Posted on 16 April 2008 by Robert Christensen

Last week, General Petraeus testified before the Senate about the current state of the Iraq War and provided his recommendations for the future. But before he had even arrived on Capitol Hill, Democrats were spreading negative messages about his report. Nancy Pelosi stated, “We don’t want to hear any glorification of what happened in Basra. We have to know the real ground truths of what is happening there, not put a shine on events.”

Presidential candidates Hillary Clinton and Barak Obama alongside many other Democrats, are committed to the idea that Iraq has always been a complete failure and have established themselves as candidates who will immediately pull out all troops to end American bloodshed. Because of this extreme stance, they are unable to accept any sort of successes that we have had in the region, but are actively looking and hoping for our failure in Iraq.

This is extremely frustrating for those who have seen significant gains over the past six months, with the number of deaths due to ethno sectarian violence falling significantly since last September. General Petraeus also cited other examples of progress in the region stating, “Iraqi forces have grown significantly since September, and over 540,000 individuals now serve in the Iraqi Security Forces. These units are bearing an increasing share of the burden, as evidenced by the fact that Iraqi security force losses have recently been three times our own.”

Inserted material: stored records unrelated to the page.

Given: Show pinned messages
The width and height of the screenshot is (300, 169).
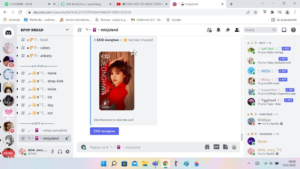Looking at the screenshot, I should (228, 30).
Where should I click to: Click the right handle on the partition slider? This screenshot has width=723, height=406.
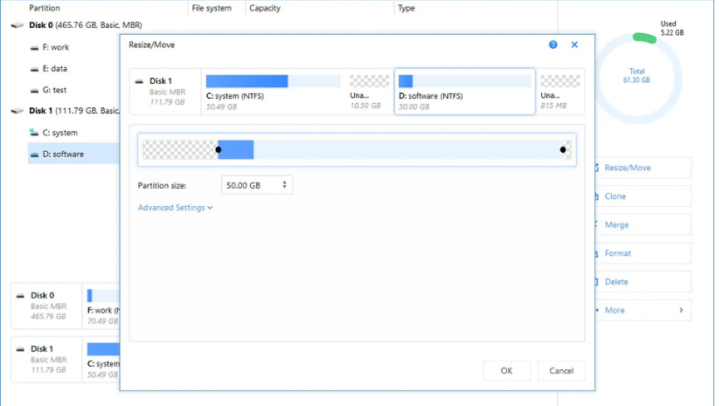click(x=563, y=150)

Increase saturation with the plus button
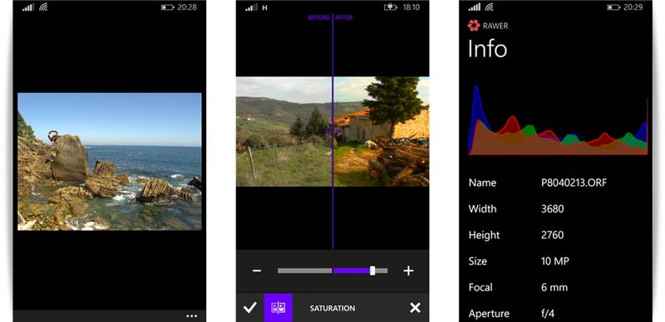point(408,271)
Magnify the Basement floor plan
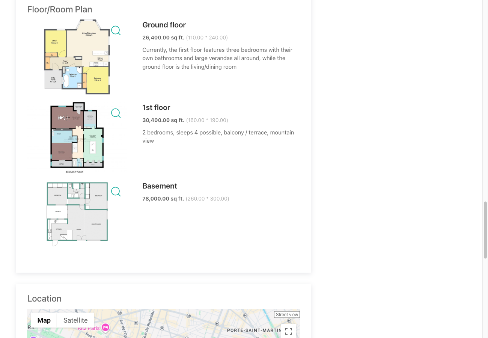 click(116, 192)
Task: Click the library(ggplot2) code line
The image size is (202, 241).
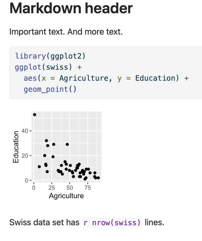Action: [50, 56]
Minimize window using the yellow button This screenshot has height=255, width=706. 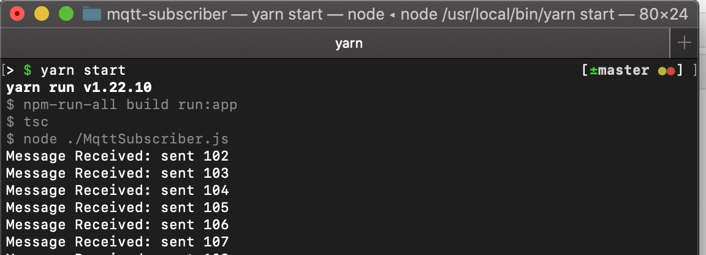tap(42, 14)
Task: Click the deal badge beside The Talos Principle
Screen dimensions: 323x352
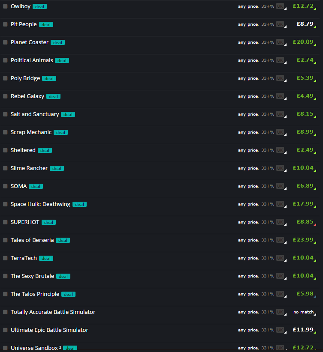Action: (x=68, y=295)
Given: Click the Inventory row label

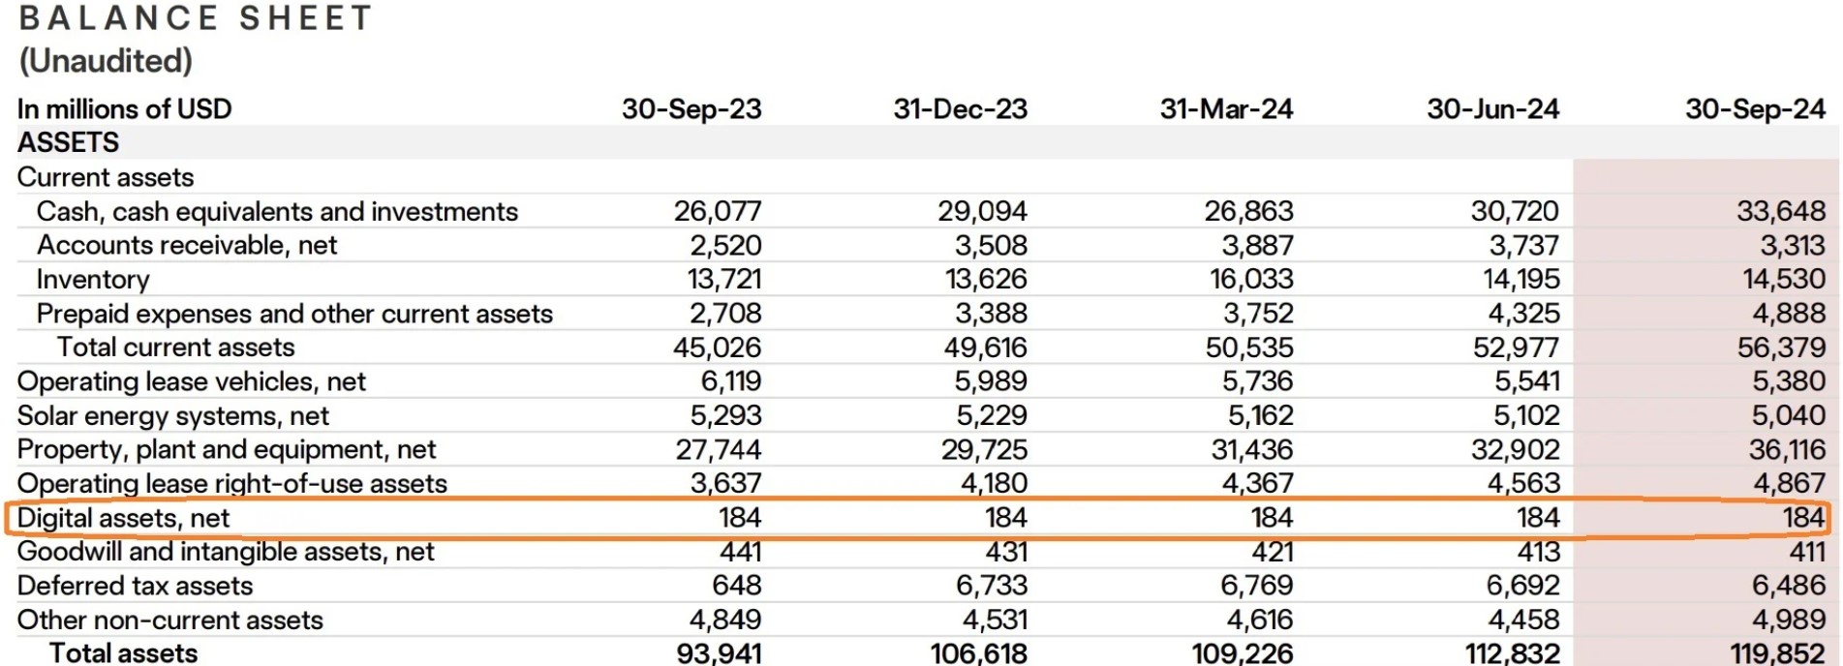Looking at the screenshot, I should tap(93, 280).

Ambassador Crocker went on to illustrate other gains when he stated, contrary to Pelosi’s beliefs, that “the Iraqi decision to combat these groups in Basra has major significance. First a Shia majority government has demonstrated its commitment to taking on criminals and extremists. Second, Iraqi security forces led these operations.”

Petraeus emphasized other positive events like the Iraq’s increasing revenue from oil as a sign of improvement. But while these gains have been significant, there is also much work to be done. In order for these gains to be truly realized, they must be sustained. Petraeus recommends continuing the surge drawdown until July, when he would undertake a 45-day evaluation, during which he would determine what further courses of action would be needed.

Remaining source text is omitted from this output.